Cette crise a pour origine « des imperfections d’ordre institutionnel ou constitutionnel ». Elle pose, en effet, la question du régime politique imposé par des constituants peu prévoyants. Un régime hybride qui, selon plusieurs constitutionnalistes voire politiques, ne convient pas à une jeune démocratie. La constitution de janvier 2014, qui a instauré un régime semi parlementaire a, considérablement, rogné les compétences du président de la république, pourtant élu au suffrage universel. Placé à un poste prestigieux mais honorifique, il ne dispose pas de vrais pouvoirs pour agir sur le cours des événements. Il se trouve, des fois, confiné à inaugurer les chrysanthèmes. Par contre, elle accorde au chef du gouvernement des compétences plus élargies. Même s’il reste, l’otage du parlement, lequel, en plus de contrôler son action, le contraint à revenir vers lui pour toute modification de son équipe, ne serait-ce que pour remplacer un secrétaire d’État. Il est pratiquement devenu « un simple courtier politique sous haute surveillance parlementaire ».

Ce régime est aussi le produit d’un code électoral qui a instauré le mode de scrutin proportionnel au plus fort reste, lequel, même s’il fait apparaître « une meilleure représentation des électeurs », participe à l’éparpillement des voix et, par là même, à celle des sièges lors de leur répartition. Aujourd’hui, une vingtaine de partis sont représentés au Parlement, dont huit ont un seul député. Cette loi électorale ne permet à aucune formation politique d’obtenir la majorité absolue. Fruit de conciliabules entre des partis se méfiant les uns des autres, il empêche qu’un seul parti puisse véritablement gouverner seul. Depuis le 17 janvier 2011, date de la formation du premier gouvernement de transition de Mohamed Ghannouchi, se sont succédé sept Premiers ministres et une dizaine d’équipes gouvernementales, soit une tous les dix mois. C’est un « scrutin de non-gouvernabilité » conduisant « à une situation de non-gouvernance », comme le disait le constitutionnaliste Amine Mahfoudh.

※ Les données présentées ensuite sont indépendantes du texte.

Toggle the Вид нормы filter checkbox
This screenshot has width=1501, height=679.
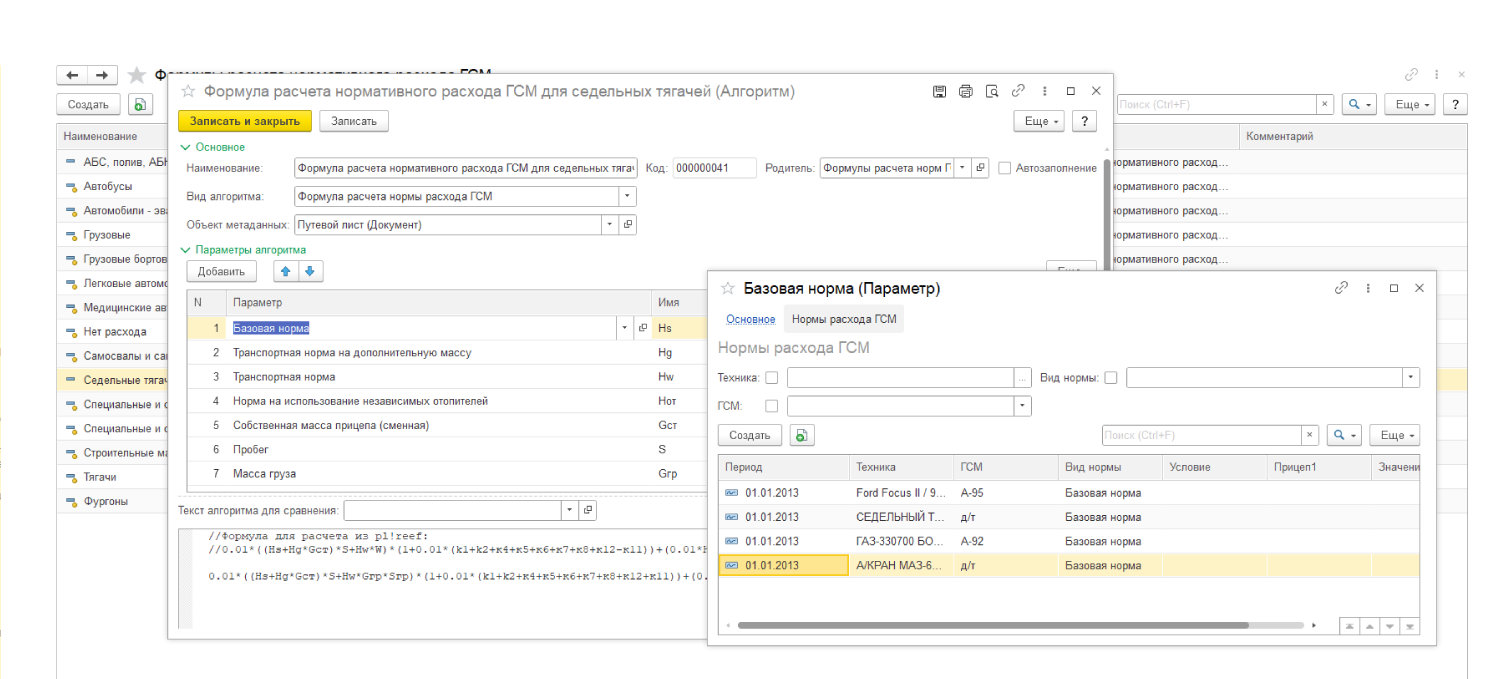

Aujourd’hui les Tunisiens sont épuisés par cette ébullition, excédés par ces querelles de clochers, dégoutés par ces débats politiques interminables, fatigués par cette expectative qui n’a que trop duré, et angoissés face à un avenir qui ne s’annonce pas sous de bons auspices. Tous les sondages sont unanimes à dire qu’ils n’ont pas confiance dans la politique ni dans ceux et celles qui la font. La crainte d’une forte abstention au cours de prochaines élections est réelle. La montée des extrêmes et des antisystèmes est perceptible. Comment les motiver pour aller voter s’ils veulent le changement ?

C’est la grande menace qui pourrait peser sur cette deuxième république, déjà en panne.